#### Text block

This document describes the ANTLR4-based parser implementation for MDL (Mendix Definition Language) in the Go library.
The MDL parser translates SQL-like MDL syntax into executable operations against Mendix project files. It uses ANTLR4 for grammar definition, enabling cross-language grammar sharing with other implementations (TypeScript, Java, Python).
┌─────────────────────────────────────────────────────────────────────┐
│ MDL Input String │
│ "SHOW ENTITIES IN MyModule" │
└─────────────────────────────────────────────────────────────────────┘
│
▼
┌─────────────────────────────────────────────────────────────────────┐
│ ANTLR4 Lexer (mdl_lexer.go) │
│ Generated from MDLLexer.g4 - Tokenizes input into SHOW, ENTITIES,│
│ IN, IDENTIFIER tokens │
└─────────────────────────────────────────────────────────────────────┘
│
▼
┌─────────────────────────────────────────────────────────────────────┐
│ ANTLR4 Parser (mdl_parser.go) │
│ Generated from MDLParser.g4 - Builds parse tree according to grammar │
└─────────────────────────────────────────────────────────────────────┘
│
▼
┌─────────────────────────────────────────────────────────────────────┐
│ ANTLR Listener (visitor/visitor.go) │
│ Walks parse tree and builds strongly-typed AST nodes │
└─────────────────────────────────────────────────────────────────────┘
│
▼
┌─────────────────────────────────────────────────────────────────────┐
│ AST (ast/ast.go) │
│ *ast.ShowStmt{Type: "ENTITIES", Module: "MyModule"} │
└─────────────────────────────────────────────────────────────────────┘
│
▼
┌─────────────────────────────────────────────────────────────────────┐
│ Executor (executor/executor.go) │
│ Executes AST against modelsdk-go API │
└─────────────────────────────────────────────────────────────────────┘
│
▼
┌─────────────────────────────────────────────────────────────────────┐
│ modelsdk-go Library │
│ mpr.Writer, domainmodel.Entity, etc. │
└─────────────────────────────────────────────────────────────────────┘
mdl/
├── grammar/
│ ├── MDLLexer.g4 # ANTLR4 lexer grammar (tokens)
│ ├── MDLParser.g4 # ANTLR4 parser grammar (rules)
│ └── parser/ # Generated parser code (DO NOT EDIT)

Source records
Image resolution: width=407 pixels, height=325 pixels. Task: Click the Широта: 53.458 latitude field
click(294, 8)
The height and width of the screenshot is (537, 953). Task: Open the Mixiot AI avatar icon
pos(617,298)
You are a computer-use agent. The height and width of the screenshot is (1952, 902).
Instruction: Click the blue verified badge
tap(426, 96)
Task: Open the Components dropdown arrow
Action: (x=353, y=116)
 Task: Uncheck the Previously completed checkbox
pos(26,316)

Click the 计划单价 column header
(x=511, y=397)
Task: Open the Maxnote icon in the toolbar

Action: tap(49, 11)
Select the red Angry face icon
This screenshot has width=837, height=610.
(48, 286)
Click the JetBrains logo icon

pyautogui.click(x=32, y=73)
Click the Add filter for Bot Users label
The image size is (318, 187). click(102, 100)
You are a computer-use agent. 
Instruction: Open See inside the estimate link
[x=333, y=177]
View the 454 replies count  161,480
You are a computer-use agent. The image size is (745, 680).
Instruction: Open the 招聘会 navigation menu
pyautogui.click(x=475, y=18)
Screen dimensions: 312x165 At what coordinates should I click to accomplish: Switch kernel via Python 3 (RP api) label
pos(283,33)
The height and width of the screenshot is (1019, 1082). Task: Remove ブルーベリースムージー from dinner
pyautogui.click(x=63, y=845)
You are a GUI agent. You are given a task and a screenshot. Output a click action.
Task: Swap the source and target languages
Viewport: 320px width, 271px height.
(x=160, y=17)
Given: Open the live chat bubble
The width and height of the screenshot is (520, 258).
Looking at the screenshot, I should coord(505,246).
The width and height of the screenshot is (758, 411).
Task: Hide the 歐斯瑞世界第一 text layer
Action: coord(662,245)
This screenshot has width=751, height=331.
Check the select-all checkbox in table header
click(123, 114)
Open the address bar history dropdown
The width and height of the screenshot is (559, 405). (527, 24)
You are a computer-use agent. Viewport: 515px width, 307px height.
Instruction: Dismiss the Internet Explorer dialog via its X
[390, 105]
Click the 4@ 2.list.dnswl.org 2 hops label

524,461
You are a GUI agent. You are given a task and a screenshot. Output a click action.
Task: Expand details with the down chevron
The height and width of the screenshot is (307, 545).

#### Problems to work on
1. Using the MDL parser document, decide whether each statement is true: (a) the lexer is generated from MDLParser.g4; (b) the executor runs the AST against the modelsdk-go API; (c) the code in the parser/ directory is meant to be edited by hand. Answer yes or no for each and quote the words that settle it.
2. Carry on the MDL parser document from the point where it stops.
The source records are separate data with no connection to the MDL parser document.

#### Answers for this exercise
1.
(a) No: "Generated from MDLLexer.g4"
(b) Yes: "Executes AST against modelsdk-go API"
(c) No: "Generated parser code (DO NOT EDIT)"

2.
│ ├── mdl_lexer.go
│ ├── mdl_parser.go
│ ├── mdlparser_listener.go
│ └── mdlparser_base_listener.go
├── ast/
│ └── ast.go, ast_microflow.go, ast_expression.go, ast_datatype.go, ...
├── visitor/
│ └── visitor.go # ANTLR listener implementation
├── executor/
│ ├── executor.go # AST execution logic
│ ├── cmd_microflows_builder.go # Microflow builder (variable tracking)
│ └── validate_microflow.go # AST-level semantic checks (mxcli check)
├── catalog/
│ └── catalog.go # SQLite-based project metadata catalog
├── linter/
│ ├── linter.go # Linting framework
│ └── rules/ # Built-in lint rules (MDL001–MDL004)
└── repl/
└── repl.go # Interactive REPL interface
cmd/mxcli/
└── main.go # Cobra CLI entry point
The grammar defines MDL syntax using ANTLR4's EBNF-like notation.
Key design patterns:
Uses fragment rules for case-insensitive matching:
// Keywords are case-insensitive
SHOW : S H O W ;
ENTITY : E N T I T Y ;
// Fragment rules for each letter
fragment S : [sS] ;
fragment H : [hH] ;
fragment O : [oO] ;
fragment W : [wW] ;
// ... etcParser rules use labeled alternatives for type-safe listener methods:
showStatement
: SHOW MODULES SEMI? # ShowModules
| SHOW ENTITIES (IN IDENTIFIER)? SEMI? # ShowEntities
| SHOW ENTITY qualifiedName SEMI? # ShowEntity
;Each label generates a specific listener method (e.g., EnterShowModules, EnterShowEntities).
Whitespace is sent to a hidden channel (skipped):
WS : [ \t\r\n]+ -> skip ;ANTLR4 generates four files:
| File | Purpose |
|---|---|
mdl_lexer.go |
Tokenizer - converts input to token stream |
mdl_parser.go |
Parser - builds parse tree from tokens |
mdl_listener.go |
Listener interface - callbacks for each rule |
mdl_base_listener.go |
Empty listener implementation for extension |
Regenerating the parser:
cd mdl/grammar
antlr4 -Dlanguage=Go -package parser -o parser MDLLexer.g4 MDLParser.g4Or from the project root:
make grammarRequirements:
- ANTLR4 tool (
antlr4command or Java JAR) - Go target runtime (
github.com/antlr4-go/antlr/v4)
Strongly-typed AST nodes representing MDL statements.
// Statement is the interface for all MDL statements
type Statement interface {
statementNode()
}
// ShowStmt represents SHOW commands
type ShowStmt struct {
Type string // MODULES, ENTITIES, ASSOCIATIONS, ENUMERATIONS
Module string // Optional: filter by module
Name QualifiedName // For SHOW ENTITY/ASSOCIATION
}
// CreateEntityStmt represents CREATE ENTITY
type CreateEntityStmt struct {
Name QualifiedName
Persistent bool
Attributes []Attribute
Position *Position
Comment string
Doc string
}
// QualifiedName represents Module.Name or just Name
type QualifiedName struct {
Module string
Name string
}The visitor walks the ANTLR parse tree and builds AST nodes.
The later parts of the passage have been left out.